One nit about the movie: the movie has two characters talking on the phone (to each other) on the T, but there’s no cell phone reception on the red line between Park Street and South Station.

JPod

I recently finished reading JPod by Douglas Coupland. It was a pretty strange book. The only other Coupland book I’ve read is Microserfs, but that was probably most of a decade ago so I can’t remember if that was nearly as weird. While the plot is ok, the ending is pretty weak.

The presentation is interesting (strange): there are pages containing the first million digits of Pi with one mistake to find, pages full of numbers where one zero has been substituted with an O, random words in huge fonts on pages that serve to divide it into chapters of sorts. These artsy things waste so much paper that the book is an astonishingly fast read given its heft.

The strangest part of the book is the level of narcissm on Coupland’s part. (Perhaps since this is on my blog I can’t really talk).
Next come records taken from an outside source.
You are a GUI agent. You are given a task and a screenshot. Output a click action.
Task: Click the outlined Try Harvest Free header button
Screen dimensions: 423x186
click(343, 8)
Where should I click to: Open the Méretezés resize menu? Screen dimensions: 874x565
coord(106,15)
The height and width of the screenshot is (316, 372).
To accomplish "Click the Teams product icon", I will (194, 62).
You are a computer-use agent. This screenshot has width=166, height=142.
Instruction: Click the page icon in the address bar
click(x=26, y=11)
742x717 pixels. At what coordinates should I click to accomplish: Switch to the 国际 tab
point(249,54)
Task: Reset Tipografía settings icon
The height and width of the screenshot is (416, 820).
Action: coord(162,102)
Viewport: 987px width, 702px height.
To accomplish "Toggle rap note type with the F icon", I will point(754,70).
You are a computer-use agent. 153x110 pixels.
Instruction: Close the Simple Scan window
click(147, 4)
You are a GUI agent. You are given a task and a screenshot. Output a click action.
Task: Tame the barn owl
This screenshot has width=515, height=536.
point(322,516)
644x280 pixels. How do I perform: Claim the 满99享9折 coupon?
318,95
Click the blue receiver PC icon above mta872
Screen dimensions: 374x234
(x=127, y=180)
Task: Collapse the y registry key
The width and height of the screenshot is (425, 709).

At the beginning Coupland appears to grind an axe by having his characters declare that Melrose Place was a ripoff of his book Generation X and that the ripoff was so blatant as to be “actionable”. After that the characters refer to him occasionally, but that’s just leading up to Coupland appearing as character at least nine different times. The ending even revolves around him. I’ve seen authors give themselves cameos in books before (Cussler in particular I remember happening to be yachting around when his characters needed help), but this was pretty over the top.